* Instructions for the task: Which lines of the records below contain the word "Toggle"? Copy each of them out.

+++ Listed entries

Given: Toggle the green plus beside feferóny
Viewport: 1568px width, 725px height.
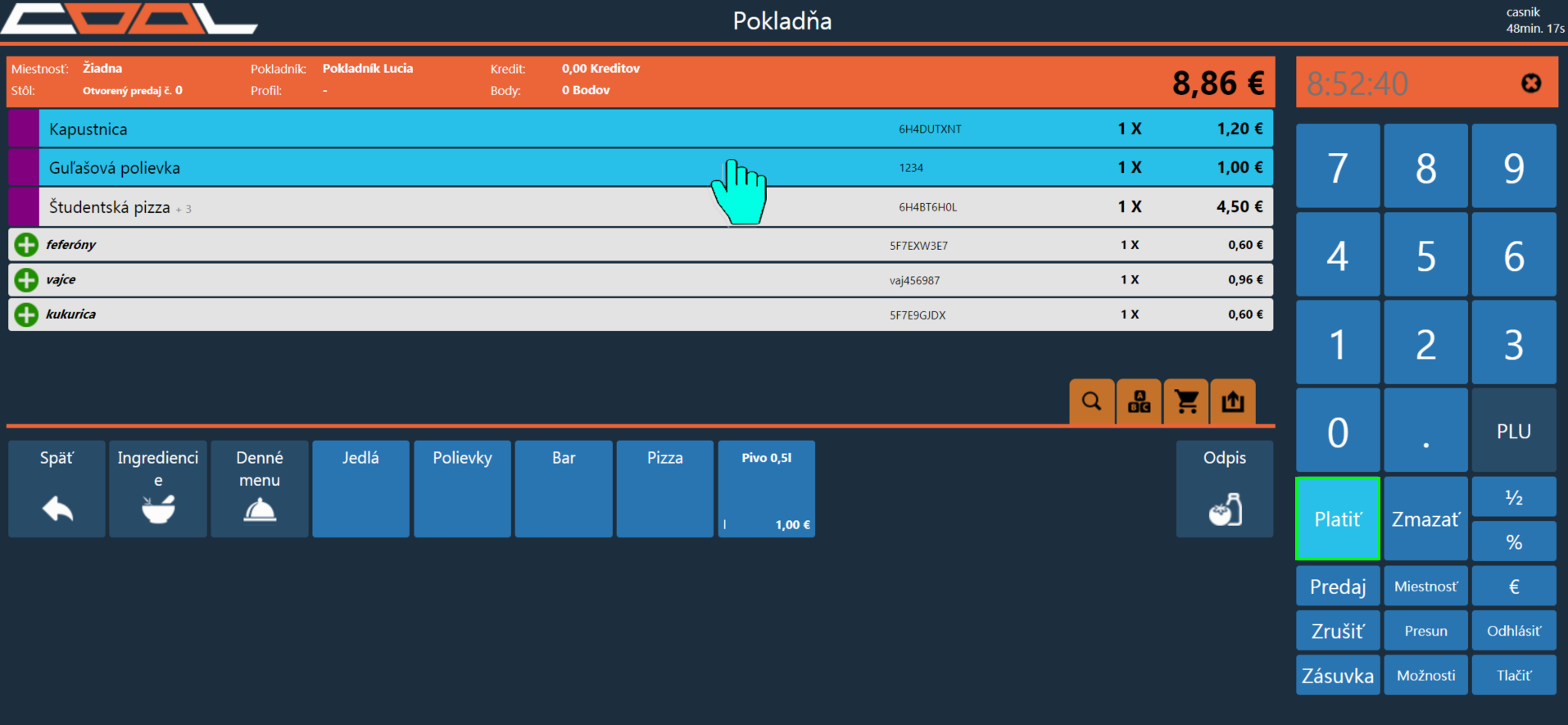Looking at the screenshot, I should pos(26,245).
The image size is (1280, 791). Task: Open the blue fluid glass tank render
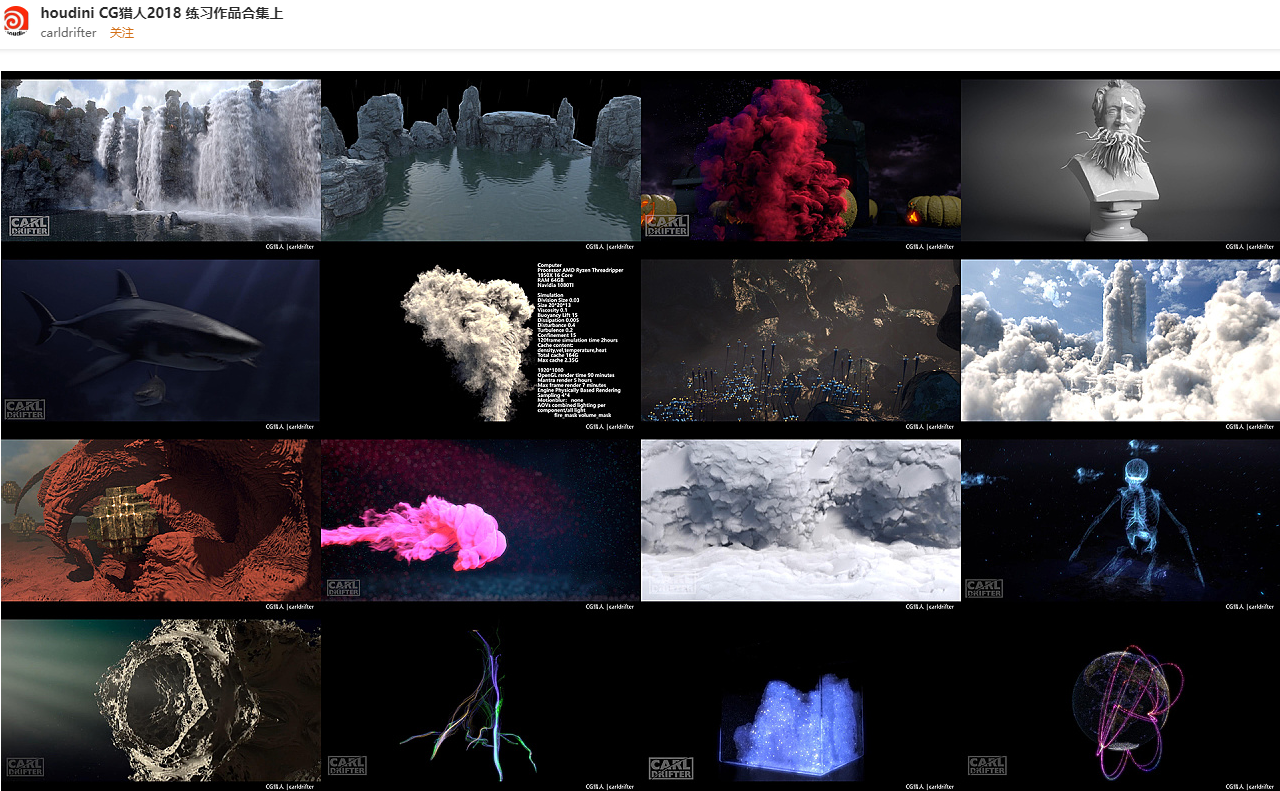pos(800,700)

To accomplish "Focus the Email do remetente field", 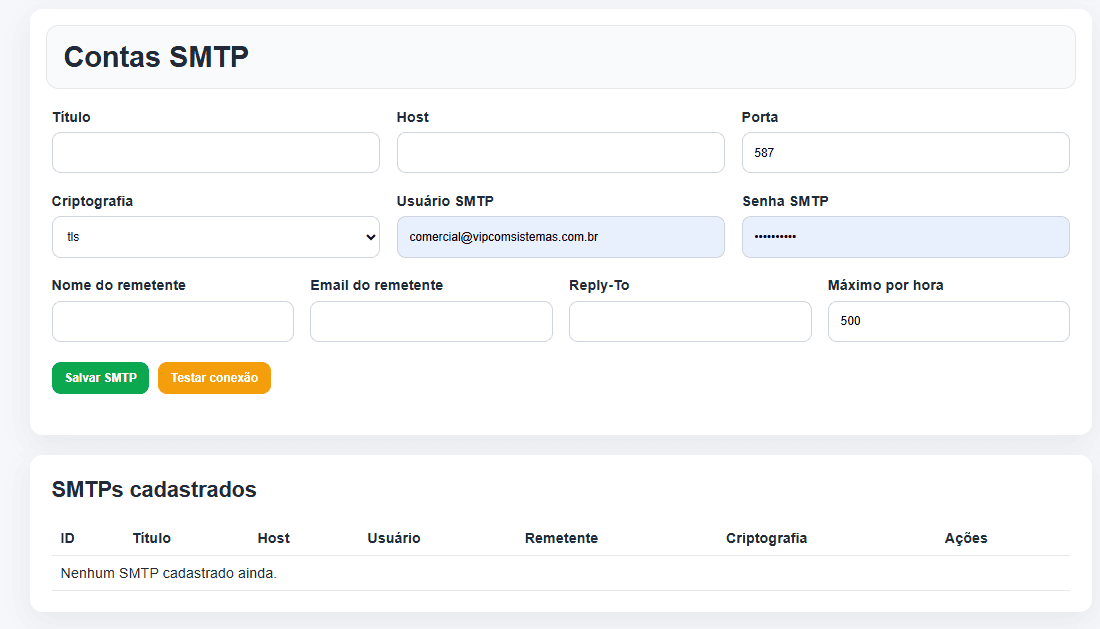I will (x=431, y=322).
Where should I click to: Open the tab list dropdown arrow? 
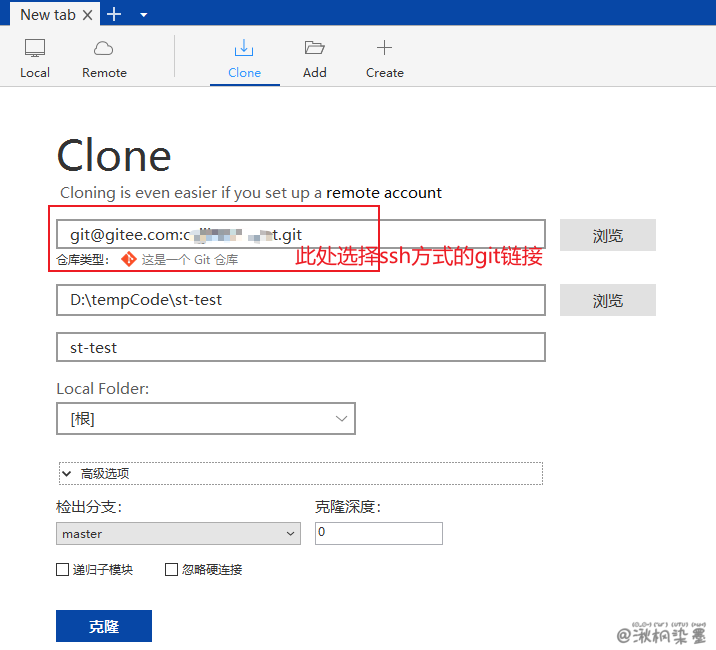click(143, 15)
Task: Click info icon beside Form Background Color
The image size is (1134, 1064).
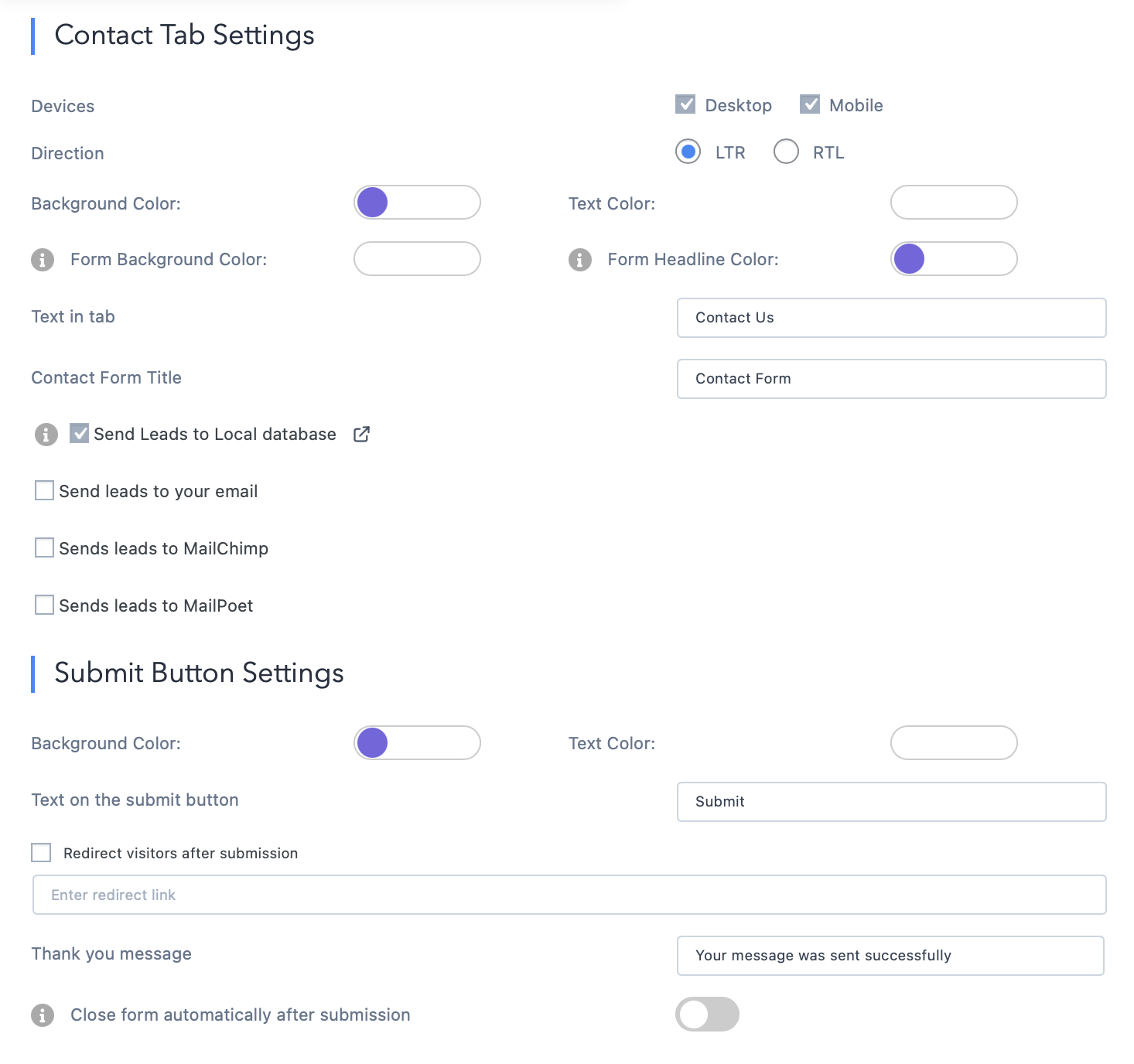Action: pyautogui.click(x=43, y=260)
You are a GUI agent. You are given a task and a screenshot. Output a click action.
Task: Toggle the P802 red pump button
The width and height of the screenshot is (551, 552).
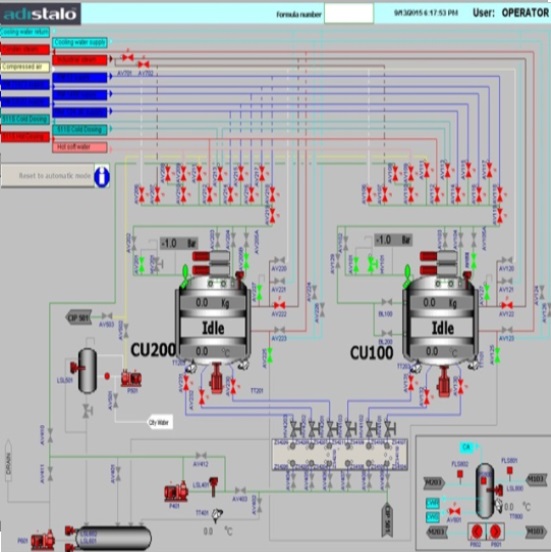tap(477, 531)
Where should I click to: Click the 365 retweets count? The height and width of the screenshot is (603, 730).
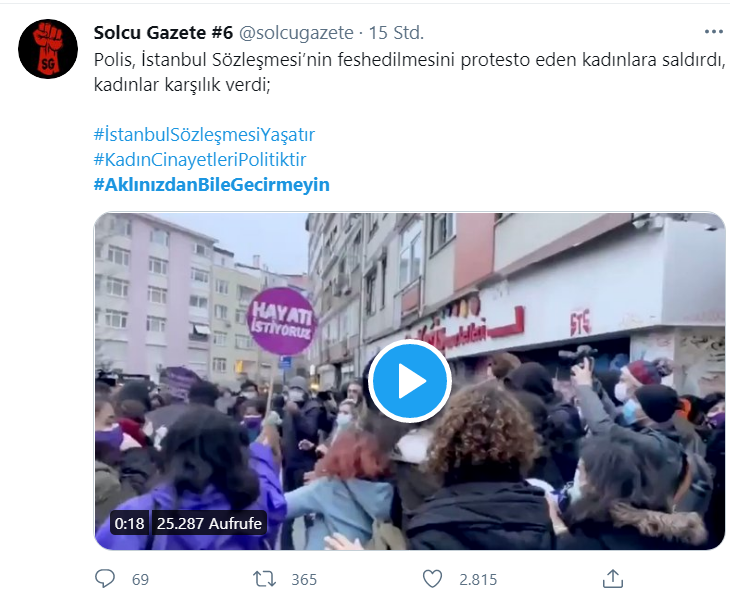pos(304,579)
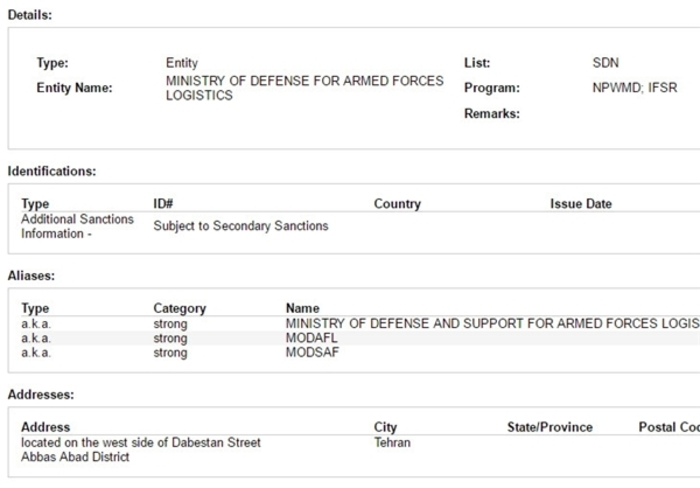This screenshot has height=488, width=700.
Task: Click the Tehran city value
Action: 392,442
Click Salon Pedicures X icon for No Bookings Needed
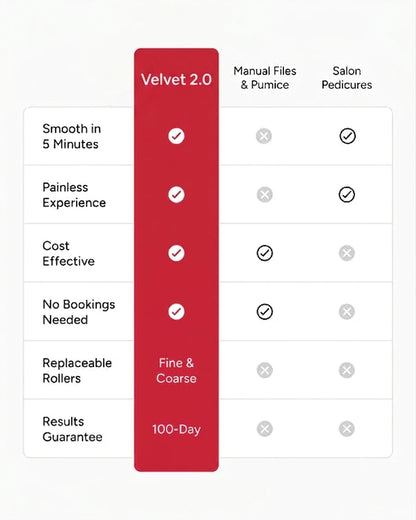Viewport: 416px width, 520px height. point(347,312)
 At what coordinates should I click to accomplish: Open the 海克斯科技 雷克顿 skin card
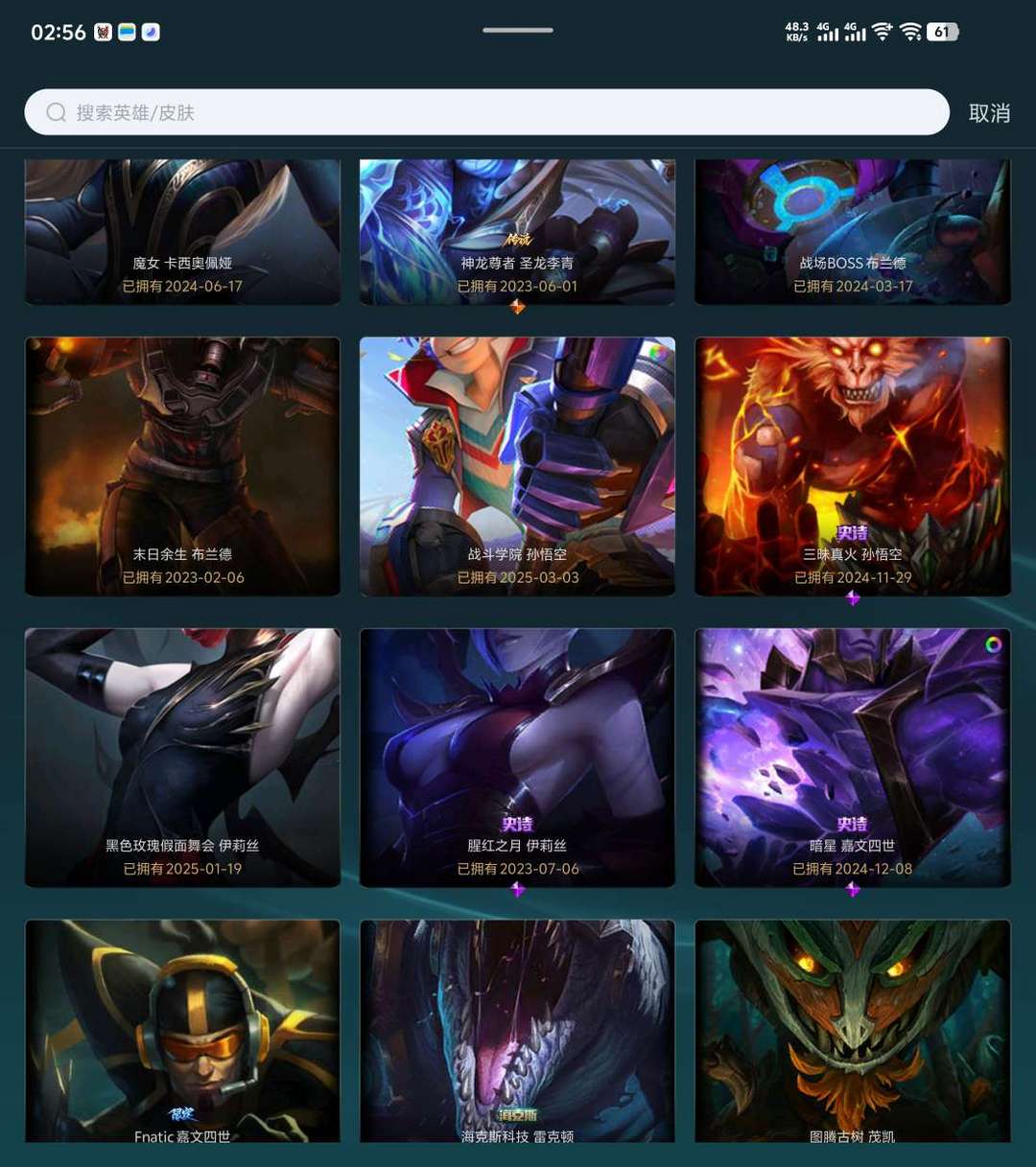517,1031
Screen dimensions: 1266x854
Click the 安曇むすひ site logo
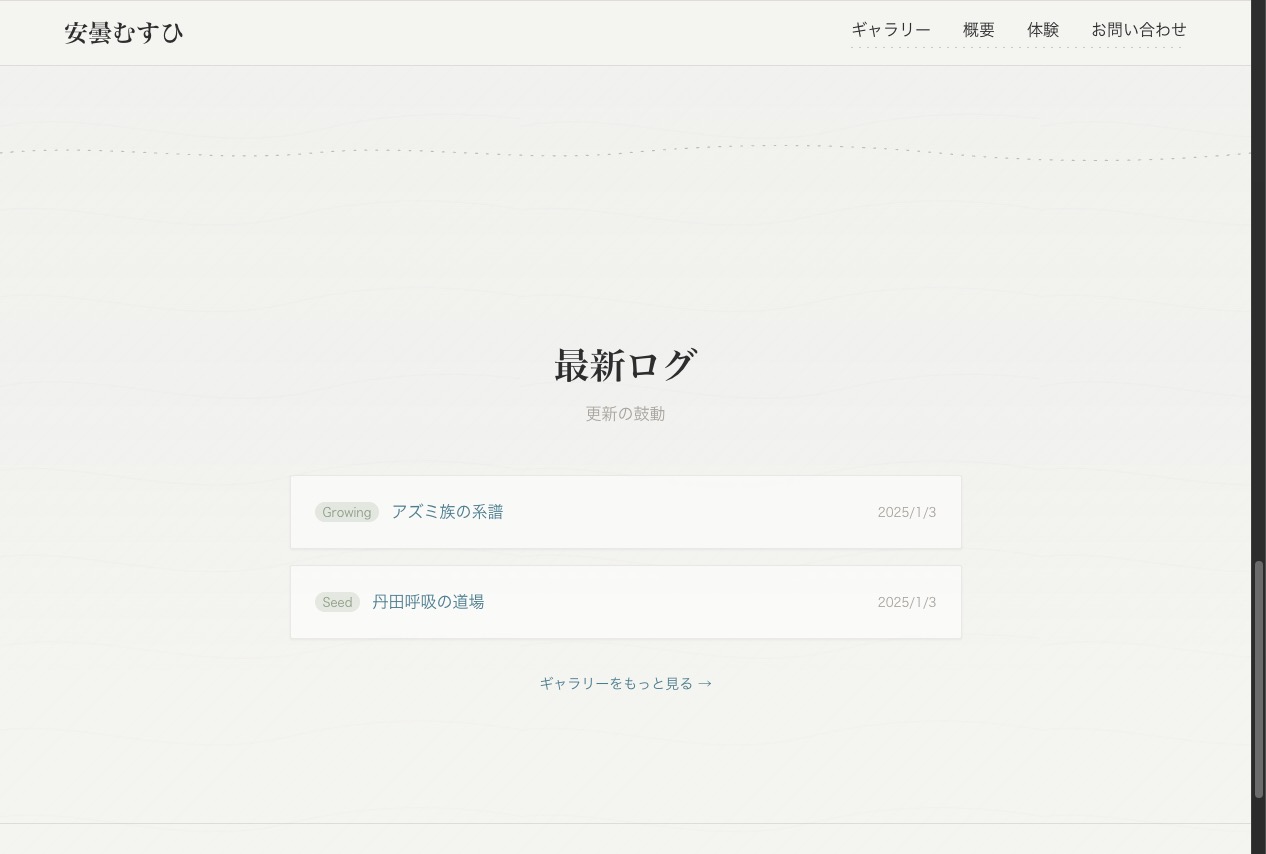[x=123, y=32]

++++++

* Completed exercise:
Given: Toggle the green plus beside feferóny
Task: Toggle the P802 red pump button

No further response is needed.